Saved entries
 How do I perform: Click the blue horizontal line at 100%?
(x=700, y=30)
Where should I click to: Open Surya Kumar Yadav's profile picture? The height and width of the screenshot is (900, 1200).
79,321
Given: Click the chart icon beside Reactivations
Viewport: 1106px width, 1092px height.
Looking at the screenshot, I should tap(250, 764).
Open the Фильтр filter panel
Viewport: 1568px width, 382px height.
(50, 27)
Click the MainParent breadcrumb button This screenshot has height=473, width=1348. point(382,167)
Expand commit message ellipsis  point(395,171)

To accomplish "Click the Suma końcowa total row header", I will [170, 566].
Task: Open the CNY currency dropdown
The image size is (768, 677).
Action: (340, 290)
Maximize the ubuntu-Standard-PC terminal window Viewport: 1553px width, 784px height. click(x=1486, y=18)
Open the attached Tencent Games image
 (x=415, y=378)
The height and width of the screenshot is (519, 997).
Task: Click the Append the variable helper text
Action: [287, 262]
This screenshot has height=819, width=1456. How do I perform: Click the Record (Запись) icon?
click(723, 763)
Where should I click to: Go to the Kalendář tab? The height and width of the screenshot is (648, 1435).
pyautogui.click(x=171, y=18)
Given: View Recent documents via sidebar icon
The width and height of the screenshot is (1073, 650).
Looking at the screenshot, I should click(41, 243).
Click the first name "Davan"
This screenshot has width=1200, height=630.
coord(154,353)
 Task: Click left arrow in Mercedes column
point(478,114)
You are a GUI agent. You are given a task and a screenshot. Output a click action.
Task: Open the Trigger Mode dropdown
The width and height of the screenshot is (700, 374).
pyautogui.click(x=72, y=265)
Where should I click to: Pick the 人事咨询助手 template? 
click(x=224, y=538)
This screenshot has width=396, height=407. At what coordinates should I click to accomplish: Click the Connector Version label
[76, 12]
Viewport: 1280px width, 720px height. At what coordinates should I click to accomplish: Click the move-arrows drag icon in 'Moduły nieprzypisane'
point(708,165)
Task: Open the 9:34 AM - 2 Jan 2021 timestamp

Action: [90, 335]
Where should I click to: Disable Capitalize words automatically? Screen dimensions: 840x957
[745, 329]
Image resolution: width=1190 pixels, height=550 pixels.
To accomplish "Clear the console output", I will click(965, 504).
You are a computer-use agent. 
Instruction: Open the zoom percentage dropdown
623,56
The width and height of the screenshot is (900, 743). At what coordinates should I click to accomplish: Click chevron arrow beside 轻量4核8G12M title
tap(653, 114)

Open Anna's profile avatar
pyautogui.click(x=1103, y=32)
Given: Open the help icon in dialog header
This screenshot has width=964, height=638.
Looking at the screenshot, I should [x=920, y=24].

Exercise description = Print the records above exactly as they appear.

Your response =
 How do I perform: Click the blue horizontal line at 100%?
(x=700, y=30)
Where should I click to: Open Surya Kumar Yadav's profile picture? The height and width of the screenshot is (900, 1200).
79,321
Given: Click the chart icon beside Reactivations
Viewport: 1106px width, 1092px height.
Looking at the screenshot, I should tap(250, 764).
Open the Фильтр filter panel
Viewport: 1568px width, 382px height.
(50, 27)
Click the MainParent breadcrumb button This screenshot has height=473, width=1348. point(382,167)
Expand commit message ellipsis  point(395,171)

To accomplish "Click the Suma końcowa total row header", I will [170, 566].
Task: Open the CNY currency dropdown
The image size is (768, 677).
Action: (340, 290)
Maximize the ubuntu-Standard-PC terminal window Viewport: 1553px width, 784px height. click(x=1486, y=18)
Open the attached Tencent Games image
 (x=415, y=378)
The height and width of the screenshot is (519, 997).
Task: Click the Append the variable helper text
Action: [287, 262]
This screenshot has height=819, width=1456. How do I perform: Click the Record (Запись) icon?
click(723, 763)
Where should I click to: Go to the Kalendář tab? The height and width of the screenshot is (648, 1435).
pyautogui.click(x=171, y=18)
Given: View Recent documents via sidebar icon
The width and height of the screenshot is (1073, 650).
Looking at the screenshot, I should click(41, 243).
Click the first name "Davan"
This screenshot has width=1200, height=630.
coord(154,353)
 Task: Click left arrow in Mercedes column
point(478,114)
You are a GUI agent. You are given a task and a screenshot. Output a click action.
Task: Open the Trigger Mode dropdown
The width and height of the screenshot is (700, 374).
pyautogui.click(x=72, y=265)
Where should I click to: Pick the 人事咨询助手 template? 
click(x=224, y=538)
This screenshot has width=396, height=407. At what coordinates should I click to accomplish: Click the Connector Version label
[76, 12]
Viewport: 1280px width, 720px height. At what coordinates should I click to accomplish: Click the move-arrows drag icon in 'Moduły nieprzypisane'
point(708,165)
Task: Open the 9:34 AM - 2 Jan 2021 timestamp

Action: [90, 335]
Where should I click to: Disable Capitalize words automatically? Screen dimensions: 840x957
[745, 329]
Image resolution: width=1190 pixels, height=550 pixels.
To accomplish "Clear the console output", I will click(965, 504).
You are a computer-use agent. 
Instruction: Open the zoom percentage dropdown
623,56
The width and height of the screenshot is (900, 743). At what coordinates should I click to accomplish: Click chevron arrow beside 轻量4核8G12M title
tap(653, 114)

Open Anna's profile avatar
pyautogui.click(x=1103, y=32)
Given: Open the help icon in dialog header
This screenshot has width=964, height=638.
Looking at the screenshot, I should [x=920, y=24].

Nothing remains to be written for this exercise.